等那两人谢恩离去之后,讷敏问着李嬷嬷,“你对这个事儿怎么看?”

“这个事儿,是太巧了,”李嬷嬷想想说道,“只是若说是人为安排的,却又似乎有些太过了,也没什么道理。”

讷敏心里怀疑,是不是贾家知道自己这边准备要让他们偿还林家财产了,所以才会弄这样一场戏出来,却又觉得有些说不通,弄两个人出来耍一场戏就指望着抵了林家几百万的家产,这世间还没这么疯呢。

正文 第一百二十四章可以提起来了

第一百二十四章可以提起来了

接下来事态的发展,让讷敏知道自己怀疑错了,贾家并不是在演戏,那两个人也不是在装疯,为了他们两个,四大家都在着急的想办法,大夫请了无数,连宫中的御医,都托民关系求去两个,僧道也寻了不少,而最终,也确实是僧道起了作用,只是起作用的僧道却不是他们寻到的,而是自己上门去的。

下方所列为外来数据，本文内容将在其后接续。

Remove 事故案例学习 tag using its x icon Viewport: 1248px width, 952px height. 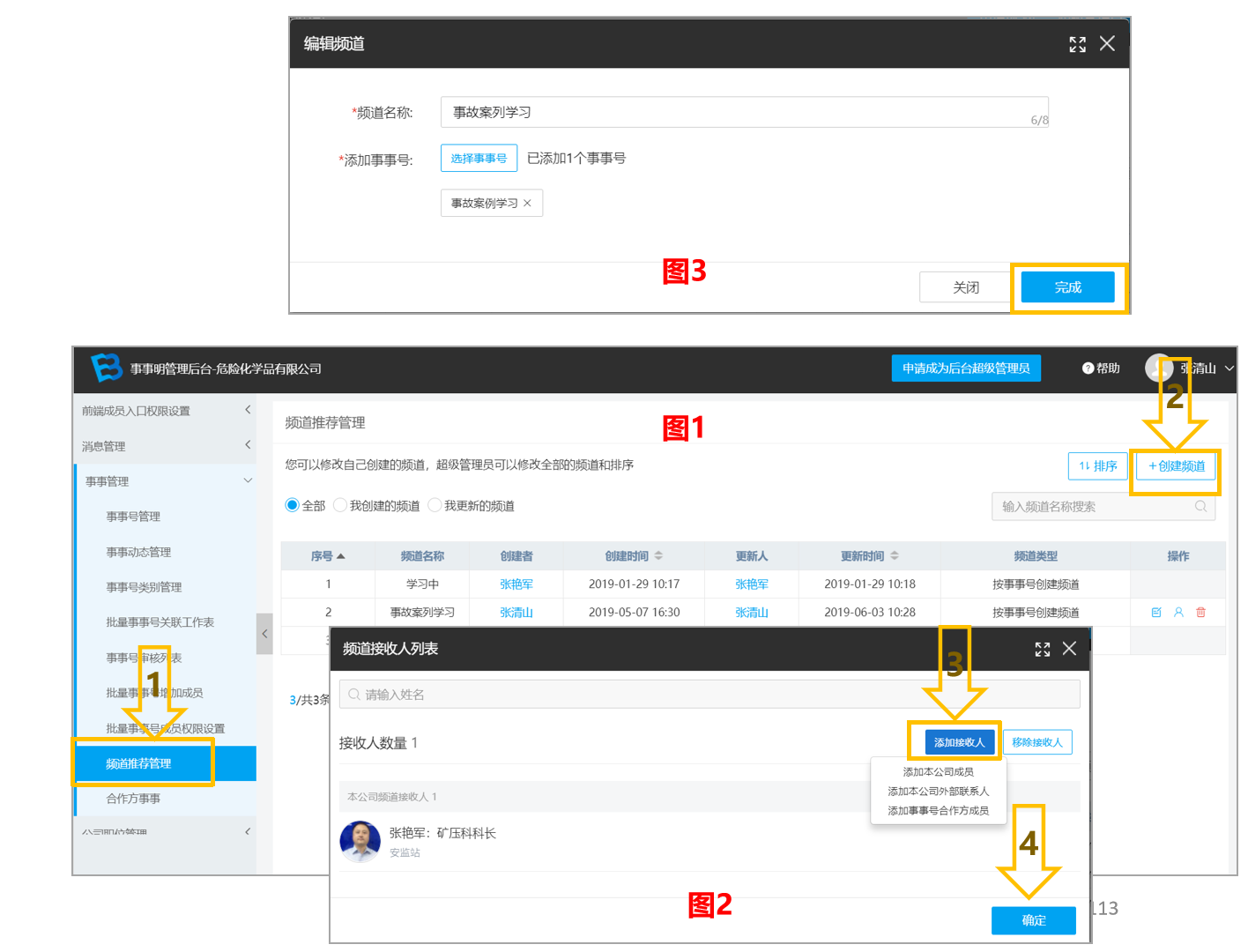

据说那一僧是一个癞头和尚,一道是一个跛脚道士,他们找上贾家的门之后,将贾宝玉生下时衔的那枚玉在手中摩弄了一会儿,喃喃的说了些话,然后让把这块玉悬于卧室槛上,说除自己亲人外,不可令阴人冲犯,等到三十三日之后,那两个人自然就好了,而结果也真是好了,贾宝玉还有王熙凤一日好过一日,渐渐的都没事儿了。

因为有四阿哥派去的人回报,讷敏此时已经不怀疑了,但听着这事儿也实在是悬乎,不过神明的事儿也是难说,自己能够重活一世,也是一个例证,只是自己将这样的事儿死死的藏在心底,而贾家则是恨不能宣扬的满天下都知道,明显是要借这个事件将以前受损的声望挽回来,但只这点微澜,还是不足以让康熙改变计划的,只是另出了一个变故。

“你说江南有个甄家?”讷敏觉得事情越来越玄妙了,“这个甄家里也有个宝玉?而这个宝玉与贾宝玉的性情也很是相似?”

“嗯,”四阿哥很明显对那个甄宝玉没什么好感,也不想在他身上多费言语,用一个虚字表示对讷敏问话的认可之后,就接着往下说道,“甄家犯事了,估计要抄家。”